Murray Bowen was a child psychiatrist who specialized in treating psychotic children. After World War II, Bowen served on the staff of the Menninger Clinic in Topeka, Kansas, which at the time was a bastion of the psychoanalytic movement. He was initially influenced by the writings of Freida Fromm-Reichman on the role of the schizophrenogenic mother in child psychosis. Fromm-Reichman postulated that these mothers were needy, insecure women who smothered and overprotected their children to the point at which they had a schizophrenic break, an idea no longer believed to be credible.

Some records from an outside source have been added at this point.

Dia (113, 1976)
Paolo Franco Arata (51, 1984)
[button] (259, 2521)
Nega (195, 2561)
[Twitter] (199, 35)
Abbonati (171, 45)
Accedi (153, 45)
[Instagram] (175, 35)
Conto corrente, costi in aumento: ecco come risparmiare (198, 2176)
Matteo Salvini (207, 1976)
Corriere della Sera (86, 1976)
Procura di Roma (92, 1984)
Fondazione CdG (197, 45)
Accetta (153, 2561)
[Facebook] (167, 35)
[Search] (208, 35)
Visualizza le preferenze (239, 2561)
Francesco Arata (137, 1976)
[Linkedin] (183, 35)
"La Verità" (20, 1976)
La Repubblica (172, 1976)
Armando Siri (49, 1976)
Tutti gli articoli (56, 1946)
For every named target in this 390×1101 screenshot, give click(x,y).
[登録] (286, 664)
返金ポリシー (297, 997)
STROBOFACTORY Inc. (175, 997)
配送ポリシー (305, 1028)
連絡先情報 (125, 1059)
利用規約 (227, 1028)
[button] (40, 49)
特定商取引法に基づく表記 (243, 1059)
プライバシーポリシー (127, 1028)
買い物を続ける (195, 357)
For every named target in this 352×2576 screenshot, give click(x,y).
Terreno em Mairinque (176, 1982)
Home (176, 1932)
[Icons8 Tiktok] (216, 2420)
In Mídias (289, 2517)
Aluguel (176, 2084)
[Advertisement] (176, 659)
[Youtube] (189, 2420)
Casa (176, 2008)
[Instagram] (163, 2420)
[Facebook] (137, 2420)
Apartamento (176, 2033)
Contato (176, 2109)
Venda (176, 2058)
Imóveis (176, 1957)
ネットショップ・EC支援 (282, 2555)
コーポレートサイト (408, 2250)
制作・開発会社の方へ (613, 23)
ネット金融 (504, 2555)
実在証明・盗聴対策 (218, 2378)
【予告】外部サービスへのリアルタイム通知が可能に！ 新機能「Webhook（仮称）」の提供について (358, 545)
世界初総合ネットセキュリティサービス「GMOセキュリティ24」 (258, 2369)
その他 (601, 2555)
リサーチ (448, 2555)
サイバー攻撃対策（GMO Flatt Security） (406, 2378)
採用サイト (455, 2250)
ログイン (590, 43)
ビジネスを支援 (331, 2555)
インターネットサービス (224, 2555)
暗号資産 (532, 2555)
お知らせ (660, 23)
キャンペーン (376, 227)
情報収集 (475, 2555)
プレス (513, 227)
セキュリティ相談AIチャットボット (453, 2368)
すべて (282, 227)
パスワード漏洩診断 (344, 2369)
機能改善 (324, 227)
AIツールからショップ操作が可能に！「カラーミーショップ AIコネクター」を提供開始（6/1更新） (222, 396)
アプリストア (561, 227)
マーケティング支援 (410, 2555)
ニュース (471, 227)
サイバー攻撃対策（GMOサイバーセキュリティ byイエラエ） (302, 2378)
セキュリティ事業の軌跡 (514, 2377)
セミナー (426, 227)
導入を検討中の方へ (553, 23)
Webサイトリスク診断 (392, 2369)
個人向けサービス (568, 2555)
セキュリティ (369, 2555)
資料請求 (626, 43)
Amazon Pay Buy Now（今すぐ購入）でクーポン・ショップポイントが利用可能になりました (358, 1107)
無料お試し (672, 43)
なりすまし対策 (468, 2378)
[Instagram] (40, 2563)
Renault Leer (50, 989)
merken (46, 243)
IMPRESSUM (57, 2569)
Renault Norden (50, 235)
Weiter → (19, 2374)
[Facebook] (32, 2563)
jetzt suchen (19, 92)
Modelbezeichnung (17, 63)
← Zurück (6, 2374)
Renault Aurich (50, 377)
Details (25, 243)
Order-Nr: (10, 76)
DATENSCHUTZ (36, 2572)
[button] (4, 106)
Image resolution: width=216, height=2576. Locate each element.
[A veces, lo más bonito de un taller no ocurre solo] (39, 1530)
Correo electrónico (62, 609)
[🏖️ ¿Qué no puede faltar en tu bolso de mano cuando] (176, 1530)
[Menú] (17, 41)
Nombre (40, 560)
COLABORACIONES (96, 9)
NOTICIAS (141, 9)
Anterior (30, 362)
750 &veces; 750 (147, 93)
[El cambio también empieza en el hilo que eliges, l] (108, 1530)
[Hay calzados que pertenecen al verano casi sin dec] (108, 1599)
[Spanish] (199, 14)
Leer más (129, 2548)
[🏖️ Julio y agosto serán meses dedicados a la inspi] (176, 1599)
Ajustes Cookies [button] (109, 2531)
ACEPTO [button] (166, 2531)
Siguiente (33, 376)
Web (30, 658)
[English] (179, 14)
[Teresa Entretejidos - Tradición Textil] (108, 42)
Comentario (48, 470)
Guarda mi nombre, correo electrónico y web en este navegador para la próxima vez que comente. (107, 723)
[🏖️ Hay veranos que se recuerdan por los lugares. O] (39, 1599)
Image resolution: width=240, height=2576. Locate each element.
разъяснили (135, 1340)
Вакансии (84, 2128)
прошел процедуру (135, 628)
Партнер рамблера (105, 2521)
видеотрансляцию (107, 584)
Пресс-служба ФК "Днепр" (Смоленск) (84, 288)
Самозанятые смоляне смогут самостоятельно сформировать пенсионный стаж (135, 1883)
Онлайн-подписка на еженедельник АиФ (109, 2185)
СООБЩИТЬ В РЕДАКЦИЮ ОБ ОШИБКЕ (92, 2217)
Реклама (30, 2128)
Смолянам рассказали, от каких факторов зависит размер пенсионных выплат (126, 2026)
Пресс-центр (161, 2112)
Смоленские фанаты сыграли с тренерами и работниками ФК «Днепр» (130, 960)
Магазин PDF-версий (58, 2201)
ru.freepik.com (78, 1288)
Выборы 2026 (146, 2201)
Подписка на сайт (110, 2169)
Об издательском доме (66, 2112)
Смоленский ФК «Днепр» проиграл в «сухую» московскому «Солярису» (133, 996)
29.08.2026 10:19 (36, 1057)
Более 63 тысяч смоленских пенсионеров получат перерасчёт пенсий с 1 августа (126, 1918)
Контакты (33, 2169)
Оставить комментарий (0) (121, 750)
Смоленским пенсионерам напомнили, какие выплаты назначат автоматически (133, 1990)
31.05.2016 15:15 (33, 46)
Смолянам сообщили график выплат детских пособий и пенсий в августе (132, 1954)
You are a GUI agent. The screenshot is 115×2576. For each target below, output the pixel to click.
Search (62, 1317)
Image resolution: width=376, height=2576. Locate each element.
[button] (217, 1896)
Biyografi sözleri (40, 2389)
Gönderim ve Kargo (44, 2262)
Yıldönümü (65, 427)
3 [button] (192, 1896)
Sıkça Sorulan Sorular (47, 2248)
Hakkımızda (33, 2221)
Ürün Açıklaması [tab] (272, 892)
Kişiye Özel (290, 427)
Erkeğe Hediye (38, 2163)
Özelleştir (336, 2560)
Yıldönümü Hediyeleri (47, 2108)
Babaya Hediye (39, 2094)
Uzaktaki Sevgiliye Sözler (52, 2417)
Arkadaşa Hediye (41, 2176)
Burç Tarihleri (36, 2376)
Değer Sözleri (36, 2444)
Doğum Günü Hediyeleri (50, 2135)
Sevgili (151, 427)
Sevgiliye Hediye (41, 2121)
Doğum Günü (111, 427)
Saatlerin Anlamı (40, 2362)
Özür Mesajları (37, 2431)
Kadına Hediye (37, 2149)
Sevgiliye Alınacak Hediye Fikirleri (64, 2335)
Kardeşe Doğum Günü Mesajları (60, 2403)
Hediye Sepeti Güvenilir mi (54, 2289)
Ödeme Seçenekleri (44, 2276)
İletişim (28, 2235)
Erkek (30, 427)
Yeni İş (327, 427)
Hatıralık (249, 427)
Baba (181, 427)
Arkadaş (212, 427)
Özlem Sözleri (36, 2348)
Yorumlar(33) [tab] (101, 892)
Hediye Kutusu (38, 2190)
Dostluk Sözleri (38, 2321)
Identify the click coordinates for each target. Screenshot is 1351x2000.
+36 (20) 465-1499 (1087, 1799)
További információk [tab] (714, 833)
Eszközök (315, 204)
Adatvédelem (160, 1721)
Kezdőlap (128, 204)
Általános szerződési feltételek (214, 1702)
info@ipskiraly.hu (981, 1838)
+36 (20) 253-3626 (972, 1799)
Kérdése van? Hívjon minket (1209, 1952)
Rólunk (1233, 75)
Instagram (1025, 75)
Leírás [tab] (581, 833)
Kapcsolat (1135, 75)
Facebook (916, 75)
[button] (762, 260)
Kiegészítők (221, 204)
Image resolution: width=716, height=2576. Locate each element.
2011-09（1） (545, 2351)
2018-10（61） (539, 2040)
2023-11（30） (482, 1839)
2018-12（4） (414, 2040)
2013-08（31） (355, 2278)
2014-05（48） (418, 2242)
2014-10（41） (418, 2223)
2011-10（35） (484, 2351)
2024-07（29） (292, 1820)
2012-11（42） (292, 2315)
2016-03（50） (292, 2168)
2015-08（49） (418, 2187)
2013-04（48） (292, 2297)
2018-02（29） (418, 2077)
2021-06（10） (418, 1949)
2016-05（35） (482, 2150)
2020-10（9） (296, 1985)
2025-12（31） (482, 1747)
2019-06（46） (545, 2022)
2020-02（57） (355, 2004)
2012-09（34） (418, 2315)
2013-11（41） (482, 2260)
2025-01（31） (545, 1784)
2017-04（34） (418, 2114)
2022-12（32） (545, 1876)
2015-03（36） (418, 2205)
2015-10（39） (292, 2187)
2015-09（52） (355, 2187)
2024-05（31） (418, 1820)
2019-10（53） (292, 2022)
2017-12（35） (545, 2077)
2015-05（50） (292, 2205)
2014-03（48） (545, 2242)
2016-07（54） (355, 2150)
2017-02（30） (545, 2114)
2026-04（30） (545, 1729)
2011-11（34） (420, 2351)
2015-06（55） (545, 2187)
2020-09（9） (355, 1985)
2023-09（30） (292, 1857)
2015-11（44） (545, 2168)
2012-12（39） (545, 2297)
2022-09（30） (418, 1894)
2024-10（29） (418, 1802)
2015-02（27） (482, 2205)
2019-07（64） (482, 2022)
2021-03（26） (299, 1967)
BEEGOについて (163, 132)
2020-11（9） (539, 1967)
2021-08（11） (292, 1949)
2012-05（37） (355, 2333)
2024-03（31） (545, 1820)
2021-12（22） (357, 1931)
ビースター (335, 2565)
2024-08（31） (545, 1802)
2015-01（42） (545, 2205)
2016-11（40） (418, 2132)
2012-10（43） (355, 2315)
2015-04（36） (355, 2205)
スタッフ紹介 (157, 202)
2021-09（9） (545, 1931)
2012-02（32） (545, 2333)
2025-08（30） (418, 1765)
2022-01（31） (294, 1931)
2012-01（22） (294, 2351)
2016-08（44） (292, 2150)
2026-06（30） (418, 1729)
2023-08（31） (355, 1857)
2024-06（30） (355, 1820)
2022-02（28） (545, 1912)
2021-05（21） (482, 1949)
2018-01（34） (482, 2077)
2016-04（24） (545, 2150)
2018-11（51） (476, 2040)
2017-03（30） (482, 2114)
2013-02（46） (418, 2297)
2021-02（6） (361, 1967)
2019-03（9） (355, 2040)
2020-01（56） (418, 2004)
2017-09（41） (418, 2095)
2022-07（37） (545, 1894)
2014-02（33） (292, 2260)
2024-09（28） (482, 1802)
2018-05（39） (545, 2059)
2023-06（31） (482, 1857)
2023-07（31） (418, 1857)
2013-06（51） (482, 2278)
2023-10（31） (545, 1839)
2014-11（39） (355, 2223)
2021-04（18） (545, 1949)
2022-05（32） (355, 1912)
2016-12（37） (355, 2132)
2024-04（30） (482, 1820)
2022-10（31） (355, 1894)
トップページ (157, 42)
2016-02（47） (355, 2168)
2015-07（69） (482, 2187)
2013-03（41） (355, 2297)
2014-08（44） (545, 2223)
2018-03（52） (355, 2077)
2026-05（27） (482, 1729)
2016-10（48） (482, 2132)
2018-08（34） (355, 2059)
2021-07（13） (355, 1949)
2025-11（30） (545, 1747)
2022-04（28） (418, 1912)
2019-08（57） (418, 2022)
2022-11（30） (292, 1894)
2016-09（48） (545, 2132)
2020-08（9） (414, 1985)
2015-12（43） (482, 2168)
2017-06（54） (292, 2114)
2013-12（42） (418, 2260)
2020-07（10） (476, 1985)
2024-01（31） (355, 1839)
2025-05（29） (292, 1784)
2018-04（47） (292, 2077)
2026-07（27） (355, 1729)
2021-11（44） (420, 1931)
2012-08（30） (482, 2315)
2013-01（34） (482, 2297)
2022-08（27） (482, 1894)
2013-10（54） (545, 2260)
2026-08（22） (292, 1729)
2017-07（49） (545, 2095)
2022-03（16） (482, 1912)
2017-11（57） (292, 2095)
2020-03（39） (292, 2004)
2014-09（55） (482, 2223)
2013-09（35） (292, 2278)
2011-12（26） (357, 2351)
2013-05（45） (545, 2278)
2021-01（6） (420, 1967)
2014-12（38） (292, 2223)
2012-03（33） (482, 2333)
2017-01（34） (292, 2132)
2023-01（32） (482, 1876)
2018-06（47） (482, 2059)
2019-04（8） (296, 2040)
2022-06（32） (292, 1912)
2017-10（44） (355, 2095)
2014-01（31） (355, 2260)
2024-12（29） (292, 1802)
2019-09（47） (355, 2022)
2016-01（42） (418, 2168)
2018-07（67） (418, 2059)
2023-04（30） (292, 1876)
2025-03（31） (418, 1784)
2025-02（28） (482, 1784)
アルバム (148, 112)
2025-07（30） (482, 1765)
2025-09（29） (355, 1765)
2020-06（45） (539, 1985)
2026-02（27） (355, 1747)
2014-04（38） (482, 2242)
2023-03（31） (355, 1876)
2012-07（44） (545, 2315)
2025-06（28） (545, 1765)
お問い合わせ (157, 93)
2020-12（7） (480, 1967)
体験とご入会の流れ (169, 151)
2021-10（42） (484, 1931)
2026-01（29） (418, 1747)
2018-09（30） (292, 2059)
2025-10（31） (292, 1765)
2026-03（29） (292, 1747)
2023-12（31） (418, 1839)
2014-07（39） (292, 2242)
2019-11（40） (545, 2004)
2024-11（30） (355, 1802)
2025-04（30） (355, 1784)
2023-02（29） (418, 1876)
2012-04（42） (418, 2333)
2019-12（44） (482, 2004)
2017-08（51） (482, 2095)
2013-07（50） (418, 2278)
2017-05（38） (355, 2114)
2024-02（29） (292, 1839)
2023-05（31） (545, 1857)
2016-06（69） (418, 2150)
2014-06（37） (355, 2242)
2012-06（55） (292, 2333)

In 1951, Bowen began hospitalizing schizophrenic children and their mothers at the Menninger Clinic in the hope of observing and eventually treating this phenomenon. It was during this period that he began to question the psychoanalytic notion of schizophrenia as existing in the “head” of the patient, and began to assess the interactional dynamics of the mother/child relationship. His new ideas about schizophrenia as an interactional disorder rather than an intrapsychic one drew the wrath of many of his colleagues at Menninger’s and eventually led to his departure (Wylie, 1992).
In 1954, he moved to Washington, DC, to join the staff of the National Institute of Mental Health (NIMH). This was a creative wellspring for bright young mental health mavericks who were interested in studying emotional phenomena that ran counter to traditional mental health ideas.